Well yesterday in Part I, I touched on what is the Smith Maneuver (SM) and started looking at the prerequisites. Today I’ll continue to look at the other prerequisites of high risk tolerance, comfort with debt and long term commitment.
First off you do really need a high risk tolerance to pull this off. If the drop in 2008 kept you up at night a SM would have only added to the heartache. So be very honest with yourself. Any leveraged investing puts things up a notch since leveraging magnifies both the good and bad returns. Can you handle a large investment that is all financed with debt?
The last two prerequisites are rather entwined. A basic comfort with debt is required to spend long periods doing a SM. In some respects it is similar to your mortgage, but at the same time it is a lot different. A house you can still sell at any time, but selling in the middle of an SM can be very bad if the market just dropped on you. So going into an SM you have to be very comfortable having that debt load for a number of years. In addition you have to have the willpower to commitment yourself to this for the long term. An SM is not for those people that never finish anything.

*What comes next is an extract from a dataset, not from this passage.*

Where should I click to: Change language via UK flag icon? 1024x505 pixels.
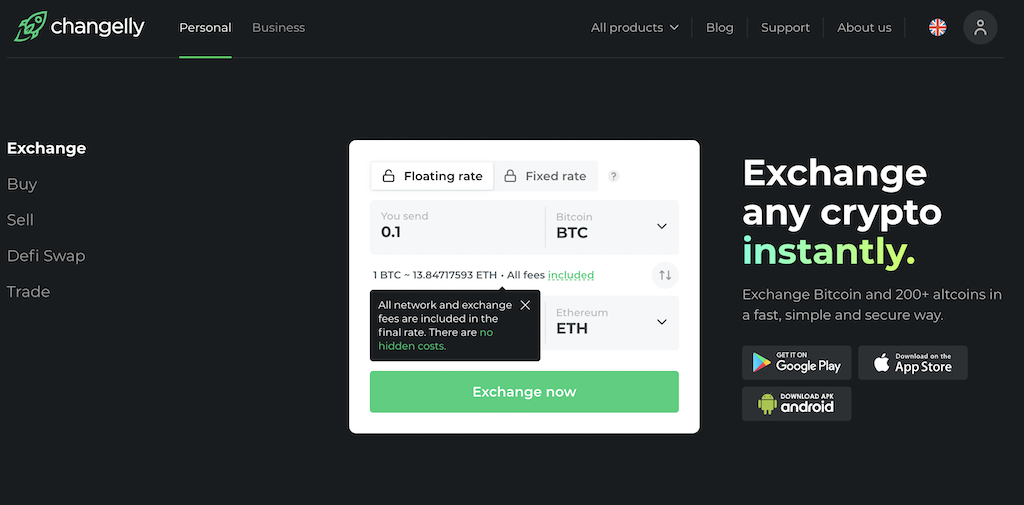click(937, 27)
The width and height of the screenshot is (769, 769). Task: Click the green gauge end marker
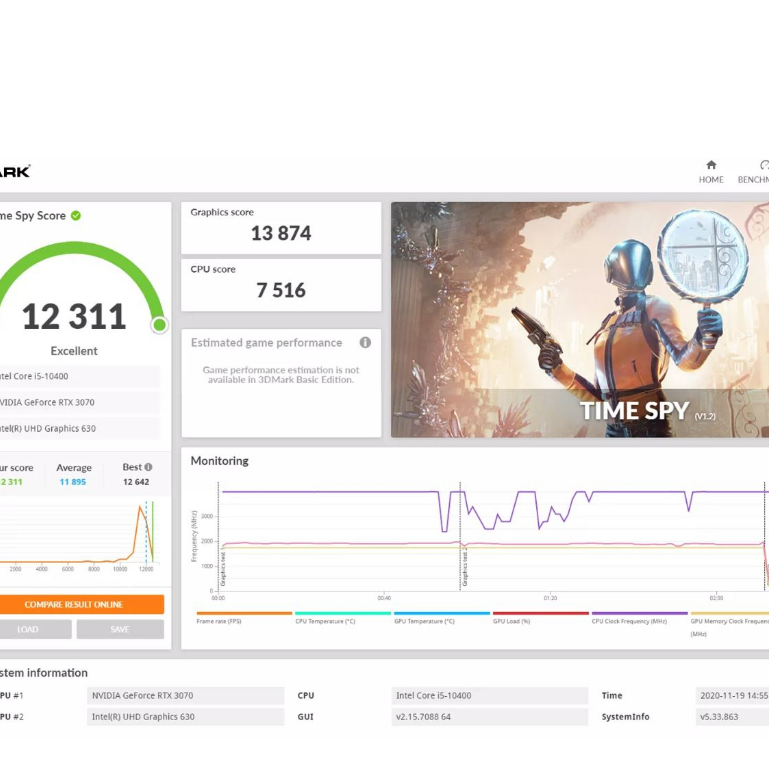[x=159, y=324]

So in summary there are a lot of risks involved with doing the SM. It can be a way to build up your net worth, but it can also be a way to lose some of your net worth. It’s a matter of balancing the risks in your life and deciding what works best for you.
In my personally case I might be able to pull it off. I’m not sure if I could handle carrying a debt for that long. I don’t mind borrowing money to invest in the short term, but doing it for years feels different to me and I’m not sure I would handle it well.
So how about you? Could you do an SM or have you? For those who have, please share your thoughts on it.